1. Bring Your Own Algorithms
Researchers can now plug in custom loss functions and advantage functions without modifying the core training code. Define your own RL objectives and advantage estimators, configure them via TOML, and experiment freely.
- Custom Loss: provide a per-sequence loss function via
LossInputs/LossOutputsdataclasses - Custom Advantage: provide a per-problem advantage function via
AdvantageInputs/AdvantageOutputsdataclasses - Configure everything in your TOML config with
type = "custom",import_pathandkwargs
# Custom loss
[loss]
type = "custom"
import_path = "my_module.ppo_clip_loss"
kwargs = { clip_eps = 0.2 }
# Custom advantage
[advantage]
type = "custom"
import_path = "my_module.normalized_advantage"
kwargs = { eps = 1e-8 }See docs/bring-your-own-algorithms.md for full documentation.
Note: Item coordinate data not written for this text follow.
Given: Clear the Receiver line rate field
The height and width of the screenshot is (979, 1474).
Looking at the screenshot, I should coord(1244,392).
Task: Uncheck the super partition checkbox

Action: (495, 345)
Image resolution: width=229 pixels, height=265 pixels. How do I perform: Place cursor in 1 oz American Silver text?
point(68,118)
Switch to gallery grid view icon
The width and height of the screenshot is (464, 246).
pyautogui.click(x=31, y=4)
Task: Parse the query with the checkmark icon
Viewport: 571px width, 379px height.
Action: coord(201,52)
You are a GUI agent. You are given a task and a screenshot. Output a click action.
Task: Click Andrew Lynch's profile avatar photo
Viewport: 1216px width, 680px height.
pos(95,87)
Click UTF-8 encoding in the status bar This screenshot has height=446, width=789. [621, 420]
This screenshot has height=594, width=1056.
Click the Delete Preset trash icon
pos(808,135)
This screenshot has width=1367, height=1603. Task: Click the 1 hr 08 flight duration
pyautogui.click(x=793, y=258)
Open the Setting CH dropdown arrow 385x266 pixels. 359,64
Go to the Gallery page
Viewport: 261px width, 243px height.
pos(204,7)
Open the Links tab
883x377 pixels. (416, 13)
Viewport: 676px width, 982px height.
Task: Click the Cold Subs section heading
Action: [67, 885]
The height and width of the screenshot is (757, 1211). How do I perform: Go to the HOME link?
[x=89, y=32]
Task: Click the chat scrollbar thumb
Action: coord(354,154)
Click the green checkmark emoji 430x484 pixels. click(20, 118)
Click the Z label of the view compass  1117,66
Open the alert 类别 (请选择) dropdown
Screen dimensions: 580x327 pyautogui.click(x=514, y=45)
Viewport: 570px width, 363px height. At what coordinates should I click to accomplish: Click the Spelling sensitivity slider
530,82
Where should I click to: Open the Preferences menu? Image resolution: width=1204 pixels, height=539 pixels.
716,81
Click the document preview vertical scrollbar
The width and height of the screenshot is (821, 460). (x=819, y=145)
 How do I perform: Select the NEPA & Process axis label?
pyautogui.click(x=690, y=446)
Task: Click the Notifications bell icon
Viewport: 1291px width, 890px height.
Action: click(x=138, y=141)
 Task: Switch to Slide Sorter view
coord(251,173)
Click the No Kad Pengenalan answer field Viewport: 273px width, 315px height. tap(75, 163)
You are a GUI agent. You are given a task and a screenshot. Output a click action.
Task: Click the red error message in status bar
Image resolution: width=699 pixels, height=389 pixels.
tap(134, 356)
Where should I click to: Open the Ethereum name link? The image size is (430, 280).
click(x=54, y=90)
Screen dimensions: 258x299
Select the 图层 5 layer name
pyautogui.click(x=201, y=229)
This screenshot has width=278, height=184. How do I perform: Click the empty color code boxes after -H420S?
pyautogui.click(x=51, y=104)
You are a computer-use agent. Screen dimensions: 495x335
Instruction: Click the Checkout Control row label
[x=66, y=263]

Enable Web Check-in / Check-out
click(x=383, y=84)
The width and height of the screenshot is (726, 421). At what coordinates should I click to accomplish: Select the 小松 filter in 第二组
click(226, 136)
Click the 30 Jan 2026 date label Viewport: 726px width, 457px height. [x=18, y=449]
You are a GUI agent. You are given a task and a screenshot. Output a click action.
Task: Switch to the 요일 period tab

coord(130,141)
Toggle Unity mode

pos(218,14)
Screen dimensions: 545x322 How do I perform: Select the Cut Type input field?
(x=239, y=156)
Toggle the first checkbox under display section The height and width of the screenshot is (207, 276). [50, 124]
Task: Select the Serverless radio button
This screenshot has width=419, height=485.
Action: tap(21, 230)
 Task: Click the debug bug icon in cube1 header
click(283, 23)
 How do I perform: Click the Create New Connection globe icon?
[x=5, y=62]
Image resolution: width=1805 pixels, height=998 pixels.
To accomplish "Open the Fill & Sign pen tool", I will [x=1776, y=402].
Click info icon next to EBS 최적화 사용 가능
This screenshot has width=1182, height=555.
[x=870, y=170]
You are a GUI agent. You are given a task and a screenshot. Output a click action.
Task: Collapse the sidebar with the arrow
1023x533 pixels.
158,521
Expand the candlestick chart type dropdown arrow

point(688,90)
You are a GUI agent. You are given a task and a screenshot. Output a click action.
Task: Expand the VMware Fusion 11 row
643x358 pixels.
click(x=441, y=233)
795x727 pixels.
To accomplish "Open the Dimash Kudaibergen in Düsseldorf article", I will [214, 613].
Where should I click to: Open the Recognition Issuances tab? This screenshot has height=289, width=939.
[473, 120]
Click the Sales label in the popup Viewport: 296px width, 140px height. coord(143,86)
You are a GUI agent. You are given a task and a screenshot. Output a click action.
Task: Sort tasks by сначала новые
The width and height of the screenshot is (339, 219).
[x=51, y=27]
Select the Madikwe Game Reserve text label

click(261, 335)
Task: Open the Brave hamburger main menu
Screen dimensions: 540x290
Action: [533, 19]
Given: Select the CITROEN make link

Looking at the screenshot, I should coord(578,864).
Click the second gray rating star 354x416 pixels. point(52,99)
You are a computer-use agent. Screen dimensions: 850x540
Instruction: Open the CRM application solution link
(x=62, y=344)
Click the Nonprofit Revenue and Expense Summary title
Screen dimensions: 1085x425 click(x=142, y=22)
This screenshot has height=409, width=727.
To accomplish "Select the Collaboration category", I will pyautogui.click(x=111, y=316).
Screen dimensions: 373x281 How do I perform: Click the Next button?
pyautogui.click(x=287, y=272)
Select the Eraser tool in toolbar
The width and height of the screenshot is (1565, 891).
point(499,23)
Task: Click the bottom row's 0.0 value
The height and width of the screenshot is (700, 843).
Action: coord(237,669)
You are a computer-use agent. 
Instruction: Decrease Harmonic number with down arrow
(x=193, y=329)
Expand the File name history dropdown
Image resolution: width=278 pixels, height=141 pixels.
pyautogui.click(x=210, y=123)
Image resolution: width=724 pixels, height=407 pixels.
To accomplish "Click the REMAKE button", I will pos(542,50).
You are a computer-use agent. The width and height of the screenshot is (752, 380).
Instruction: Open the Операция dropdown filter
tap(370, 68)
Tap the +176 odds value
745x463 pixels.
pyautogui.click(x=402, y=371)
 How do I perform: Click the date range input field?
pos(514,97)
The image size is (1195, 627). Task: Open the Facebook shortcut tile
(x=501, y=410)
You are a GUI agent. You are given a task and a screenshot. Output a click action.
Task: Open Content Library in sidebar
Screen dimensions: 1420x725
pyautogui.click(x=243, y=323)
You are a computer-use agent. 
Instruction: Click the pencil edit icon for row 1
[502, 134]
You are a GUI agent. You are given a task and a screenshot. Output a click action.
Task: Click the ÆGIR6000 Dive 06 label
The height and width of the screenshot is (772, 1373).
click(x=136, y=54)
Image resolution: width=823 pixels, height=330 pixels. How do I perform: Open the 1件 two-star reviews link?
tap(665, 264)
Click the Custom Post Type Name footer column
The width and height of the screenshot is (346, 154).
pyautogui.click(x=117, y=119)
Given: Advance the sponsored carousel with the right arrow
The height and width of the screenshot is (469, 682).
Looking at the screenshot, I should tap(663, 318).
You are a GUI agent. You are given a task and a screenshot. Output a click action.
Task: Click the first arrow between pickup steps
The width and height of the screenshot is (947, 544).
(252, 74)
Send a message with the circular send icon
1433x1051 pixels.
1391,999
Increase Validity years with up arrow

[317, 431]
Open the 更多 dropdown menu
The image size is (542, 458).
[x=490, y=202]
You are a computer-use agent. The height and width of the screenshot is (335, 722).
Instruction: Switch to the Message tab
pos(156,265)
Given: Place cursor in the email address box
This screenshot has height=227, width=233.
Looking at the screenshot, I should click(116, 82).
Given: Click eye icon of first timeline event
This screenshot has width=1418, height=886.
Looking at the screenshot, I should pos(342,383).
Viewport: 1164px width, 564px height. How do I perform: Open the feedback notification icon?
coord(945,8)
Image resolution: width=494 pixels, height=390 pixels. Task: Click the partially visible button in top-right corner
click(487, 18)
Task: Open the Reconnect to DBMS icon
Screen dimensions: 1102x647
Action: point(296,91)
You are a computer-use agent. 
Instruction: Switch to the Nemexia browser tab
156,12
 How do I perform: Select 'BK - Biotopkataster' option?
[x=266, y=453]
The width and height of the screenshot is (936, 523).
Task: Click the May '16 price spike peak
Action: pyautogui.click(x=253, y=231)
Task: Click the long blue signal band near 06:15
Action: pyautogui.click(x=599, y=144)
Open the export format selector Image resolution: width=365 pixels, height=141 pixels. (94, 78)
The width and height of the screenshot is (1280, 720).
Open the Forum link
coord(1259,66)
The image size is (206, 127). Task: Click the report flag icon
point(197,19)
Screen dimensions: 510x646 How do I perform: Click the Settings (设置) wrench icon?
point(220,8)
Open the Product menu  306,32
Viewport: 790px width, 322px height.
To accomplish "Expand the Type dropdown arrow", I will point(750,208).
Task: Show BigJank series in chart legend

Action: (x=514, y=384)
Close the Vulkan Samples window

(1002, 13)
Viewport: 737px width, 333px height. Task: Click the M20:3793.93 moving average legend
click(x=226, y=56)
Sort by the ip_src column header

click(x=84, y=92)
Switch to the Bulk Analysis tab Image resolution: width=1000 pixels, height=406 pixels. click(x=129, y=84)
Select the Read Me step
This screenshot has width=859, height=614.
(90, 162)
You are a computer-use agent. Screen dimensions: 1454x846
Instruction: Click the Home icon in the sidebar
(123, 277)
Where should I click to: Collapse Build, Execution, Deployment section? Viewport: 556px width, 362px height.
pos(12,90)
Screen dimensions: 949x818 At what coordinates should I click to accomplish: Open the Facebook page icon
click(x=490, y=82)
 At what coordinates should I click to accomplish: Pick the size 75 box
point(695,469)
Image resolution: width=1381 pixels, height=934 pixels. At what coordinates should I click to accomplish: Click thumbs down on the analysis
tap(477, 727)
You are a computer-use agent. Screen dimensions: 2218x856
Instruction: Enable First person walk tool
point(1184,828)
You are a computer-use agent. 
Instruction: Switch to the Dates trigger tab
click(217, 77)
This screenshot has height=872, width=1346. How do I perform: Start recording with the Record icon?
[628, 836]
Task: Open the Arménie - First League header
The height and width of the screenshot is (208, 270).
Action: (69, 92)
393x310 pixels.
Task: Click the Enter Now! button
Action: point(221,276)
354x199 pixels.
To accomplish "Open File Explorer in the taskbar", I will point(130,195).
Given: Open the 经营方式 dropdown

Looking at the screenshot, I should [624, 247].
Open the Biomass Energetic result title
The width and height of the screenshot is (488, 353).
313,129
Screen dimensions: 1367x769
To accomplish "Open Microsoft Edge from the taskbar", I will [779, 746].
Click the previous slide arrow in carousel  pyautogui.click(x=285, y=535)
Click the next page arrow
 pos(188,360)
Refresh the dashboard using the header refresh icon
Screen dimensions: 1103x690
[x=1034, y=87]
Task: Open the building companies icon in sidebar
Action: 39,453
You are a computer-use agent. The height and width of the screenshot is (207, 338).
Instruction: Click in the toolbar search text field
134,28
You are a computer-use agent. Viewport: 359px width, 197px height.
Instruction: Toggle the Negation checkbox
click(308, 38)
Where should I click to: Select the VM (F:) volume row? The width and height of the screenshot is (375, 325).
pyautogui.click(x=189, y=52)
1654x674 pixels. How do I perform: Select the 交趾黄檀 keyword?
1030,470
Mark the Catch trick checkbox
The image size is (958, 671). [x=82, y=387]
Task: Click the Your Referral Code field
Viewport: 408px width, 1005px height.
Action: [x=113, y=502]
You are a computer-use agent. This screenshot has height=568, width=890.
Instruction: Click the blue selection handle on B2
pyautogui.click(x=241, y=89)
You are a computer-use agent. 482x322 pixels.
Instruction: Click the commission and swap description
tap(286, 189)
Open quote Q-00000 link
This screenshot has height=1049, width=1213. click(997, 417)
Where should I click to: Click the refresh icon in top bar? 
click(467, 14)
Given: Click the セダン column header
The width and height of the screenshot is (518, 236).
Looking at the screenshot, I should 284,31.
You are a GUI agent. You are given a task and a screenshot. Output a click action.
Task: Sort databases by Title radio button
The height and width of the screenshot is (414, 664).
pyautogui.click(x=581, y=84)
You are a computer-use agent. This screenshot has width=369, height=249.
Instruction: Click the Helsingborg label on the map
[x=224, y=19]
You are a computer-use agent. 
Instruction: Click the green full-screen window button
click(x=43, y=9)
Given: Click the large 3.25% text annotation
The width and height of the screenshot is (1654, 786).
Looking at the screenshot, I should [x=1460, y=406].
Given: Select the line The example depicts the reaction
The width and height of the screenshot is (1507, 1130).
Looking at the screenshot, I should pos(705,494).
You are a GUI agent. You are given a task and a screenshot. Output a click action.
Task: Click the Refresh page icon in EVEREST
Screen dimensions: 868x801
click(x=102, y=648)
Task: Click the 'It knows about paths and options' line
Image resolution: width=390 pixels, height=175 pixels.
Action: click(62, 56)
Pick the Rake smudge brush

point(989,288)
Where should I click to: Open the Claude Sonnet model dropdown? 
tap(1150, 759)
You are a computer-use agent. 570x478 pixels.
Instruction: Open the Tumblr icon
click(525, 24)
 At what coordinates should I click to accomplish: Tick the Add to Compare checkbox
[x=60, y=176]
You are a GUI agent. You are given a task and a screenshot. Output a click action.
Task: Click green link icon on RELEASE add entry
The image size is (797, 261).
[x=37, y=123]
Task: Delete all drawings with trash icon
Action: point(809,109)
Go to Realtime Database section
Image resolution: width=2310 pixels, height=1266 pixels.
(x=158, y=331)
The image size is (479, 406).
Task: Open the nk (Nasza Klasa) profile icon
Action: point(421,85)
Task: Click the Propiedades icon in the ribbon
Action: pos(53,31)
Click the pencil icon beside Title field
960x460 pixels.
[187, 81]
#1715 — Bring your own algorithms
2. Multimodal RL Training
Added experimental support for multimodal reinforcement learning training, enabling RL fine-tuning of vision-language models (VLMs). This opens up new possibilities for training models that can reason over both text and images using reinforcement learning.
Key capabilities:
- Train VLMs with the same GRPO/PPO algorithms used for text-only models
- Multi-turn conversation support for multi-modal interactions, allowing complex dialogue flows with interleaved images and text
- Compatible with existing reward functions and verifiers
#1680 — Add multimodal training (experimental)
#1703 — Add multi-turn support for multi-modal RL
3. Performance & Parallelism
Expert Parallelism (EP)
Added support for Expert Parallelism, a distributed training strategy for Mixture of Experts (MoE) models.
#1595 — Expert Parallelism support
#1614 — Add CP and EP to benchmarks
Flash Attention 4
Added FA4 support for fast attention on Blackwell.
#1726 — Flash Attention 4
FA3 Ring-Attention Kernel
Previously our ring attention algorithm was still using the Flash Attention 2 kernel. We now allow using FA3 instead for significant speedup on long context training.
#1727 — Add FA3 ring-attention kernel wrapper and benchmark coverage
Optimizer State CPU Offload
Offload optimizer states (e.g. Adam first and second moments) to CPU memory. Particularly useful to reduce memory usage when doing RL experiments at smaller scale, allowing large MoE models to fit on a couple of training nodes. The performance reduction is negligible in RL because large batch sizes mean many gradient accumulation steps, and the cost of offloading weights to CPU is amortized.
#1694 — Add optimizer state CPU offload
3-Stage Chunked LM Head Loss
Improved memory efficiency for the language model head loss computation via a 3-stage chunked approach. Instead of materializing the full logit tensor, the loss is computed in chunks, reducing peak memory usage. This is especially beneficial for large-vocabulary models where the logit tensor can be a major memory bottleneck during the backward pass.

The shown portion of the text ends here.